Abstract

Abstract BACKGROUND Investigation of mitochondrial DNA (mtDNA) content in glioblastoma has gathered speed in recent years. Our study focusses on the effect of mtDNA content depletion on treatment response in glioblastoma. MATERIALS AND METHODS The study consists of a survival cohort (n=130), a recurrent cohort (32 pairs) and 35 non neoplastic control brain tissues. Malignant glioma cell lines, U87 and LN229 were utilized for radiation biology experiments. Patient tumor tissue was molecularly characterized for IDH, ATRX and TERT promoter mutations, MGMT promoter methylation and EGFR amplification using established methods.

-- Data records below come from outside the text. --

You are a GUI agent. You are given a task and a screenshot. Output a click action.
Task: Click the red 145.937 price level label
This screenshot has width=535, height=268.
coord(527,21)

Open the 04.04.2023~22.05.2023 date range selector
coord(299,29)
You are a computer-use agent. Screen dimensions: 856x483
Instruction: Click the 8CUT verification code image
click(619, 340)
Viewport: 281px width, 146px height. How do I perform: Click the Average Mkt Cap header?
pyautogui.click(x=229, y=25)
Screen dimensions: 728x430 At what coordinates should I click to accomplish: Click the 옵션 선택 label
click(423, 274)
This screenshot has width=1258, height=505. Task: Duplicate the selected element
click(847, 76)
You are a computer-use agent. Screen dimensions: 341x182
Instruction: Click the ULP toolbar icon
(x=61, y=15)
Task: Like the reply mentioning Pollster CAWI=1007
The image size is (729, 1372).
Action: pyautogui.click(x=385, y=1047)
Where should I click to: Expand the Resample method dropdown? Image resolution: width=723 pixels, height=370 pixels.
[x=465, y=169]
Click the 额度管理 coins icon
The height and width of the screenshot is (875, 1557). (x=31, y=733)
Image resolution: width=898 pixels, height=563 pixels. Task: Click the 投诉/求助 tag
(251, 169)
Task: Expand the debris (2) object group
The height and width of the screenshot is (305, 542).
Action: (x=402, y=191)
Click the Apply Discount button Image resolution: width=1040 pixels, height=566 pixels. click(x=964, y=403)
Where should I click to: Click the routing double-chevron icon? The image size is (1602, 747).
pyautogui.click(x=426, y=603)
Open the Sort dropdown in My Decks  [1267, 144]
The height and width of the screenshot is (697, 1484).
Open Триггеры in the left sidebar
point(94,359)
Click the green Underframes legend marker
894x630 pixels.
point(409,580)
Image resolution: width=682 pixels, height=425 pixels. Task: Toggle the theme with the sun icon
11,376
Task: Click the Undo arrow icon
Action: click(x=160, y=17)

Relative quantification of mtDNA content was performed using quantitative real time PCR. Ethidium bromide was used to deplete mtDNA in U87 and LN229 cells. Clonogenic assay and MTT assay were performed to assess sensitivity to radiation and chemotherapy. RESULTS mtDNA content was lower in glioblastoma than in controls. Lower range of mtDNA copy number was associated with poor overall survival (p=0.033) and with markers of tumor aggressiveness like wild type IDH (p=0.02), unmethylated MGMT promoter, amplified EFGR and mutated TERT promoter. Out of 32 recurrent GBM patients, only 19 had received radiation treatment (RT) between the two surgeries and in these patients, mtDNA content was significantly higher in the recurrent tumor when compared to the primary tumor(p=0.01). U87 and LN229 cells showed a higher mtDNA copy number post irradiation (p=0.002). mtDNA depleted U87 and LN229 cells showed higher survival fraction post radiation exposure when compared to parent lines. The IC50 of TMZ was also higher for mtDNA depleted U87 and LN229 cells. CONCLUSION Low mtDNA content is associated with poor survival and aggressive tumor markers in glioblastoma. Lowering the mtDNA content in GBM cells induces radiation resistance as well as resistance to chemotherapy. Irradiation leads to increase in mitochondrial DNA content in both patient samples as well as malignant glioma cell lines.